The relationship that he shared with his daughter Vanaja was very special. Right from birth, Vanaja was the apple of his eye. He was so fond of her as a child that my father told him,’neer indha kuzhandhaikku ivvalo chellam kuduthaa pinnaadi kashtappaduveer' (if you pamper the child like this, you may suffer later.) But he never changed himself and Vanaja grew up as a pampered child. Not that he ever neglected any other children, but she was special.

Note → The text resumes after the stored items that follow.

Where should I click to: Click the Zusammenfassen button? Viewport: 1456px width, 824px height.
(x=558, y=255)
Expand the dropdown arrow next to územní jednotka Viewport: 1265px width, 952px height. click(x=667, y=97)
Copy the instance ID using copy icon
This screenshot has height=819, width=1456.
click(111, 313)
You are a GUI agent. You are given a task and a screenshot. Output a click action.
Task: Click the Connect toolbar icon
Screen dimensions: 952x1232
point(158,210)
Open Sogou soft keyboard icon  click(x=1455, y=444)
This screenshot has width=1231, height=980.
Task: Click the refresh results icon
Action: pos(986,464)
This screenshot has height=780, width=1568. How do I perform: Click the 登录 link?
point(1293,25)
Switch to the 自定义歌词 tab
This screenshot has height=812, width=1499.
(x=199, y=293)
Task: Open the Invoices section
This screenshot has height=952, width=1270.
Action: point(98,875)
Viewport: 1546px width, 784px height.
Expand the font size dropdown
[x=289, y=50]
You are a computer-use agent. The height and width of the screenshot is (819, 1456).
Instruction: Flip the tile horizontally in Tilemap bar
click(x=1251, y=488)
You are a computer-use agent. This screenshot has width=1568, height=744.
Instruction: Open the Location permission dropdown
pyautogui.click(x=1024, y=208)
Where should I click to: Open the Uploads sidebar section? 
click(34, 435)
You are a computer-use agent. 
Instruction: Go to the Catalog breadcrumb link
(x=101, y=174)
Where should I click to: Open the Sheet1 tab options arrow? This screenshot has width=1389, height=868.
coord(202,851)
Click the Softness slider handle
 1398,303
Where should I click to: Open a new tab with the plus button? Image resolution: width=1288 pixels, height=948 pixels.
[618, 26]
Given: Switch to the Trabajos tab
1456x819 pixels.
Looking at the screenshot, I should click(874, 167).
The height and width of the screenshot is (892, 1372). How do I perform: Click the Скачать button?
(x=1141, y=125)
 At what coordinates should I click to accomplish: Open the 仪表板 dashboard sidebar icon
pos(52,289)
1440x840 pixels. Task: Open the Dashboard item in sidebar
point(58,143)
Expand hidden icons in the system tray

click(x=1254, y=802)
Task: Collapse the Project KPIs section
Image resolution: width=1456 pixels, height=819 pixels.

It was my athimber who requested my son Ravi’s hand for his grand-daughter Urmila. My wife and I readily agreed. Ravi had joined the army and was coming to Madras on three week’s vacation when it was decided to have the Muhurtham. But Ravi was under the impression that he was going to Madras to attend the engagement. Anyway the marriage is now over 20 years old and they are a well-matched couple. Years earlier, the headmaster of PS High School had felt that Srinivasa Iyengar’s word was sufficient testimony about my character and qualification, For me the fact that Urmila was Srinivasa Iyengar’s grand-daughter was sufficient testimony about her suitability to marry my son,

He always had a strong faith in God and was religious. But he was never orthodox. My sister and athimber lived together for 74 years and I am sure both of them are watching over us benignly. As we celebrate the birth centenary of my athimber, I bow before them and seek their blessings for all family members living on this earth.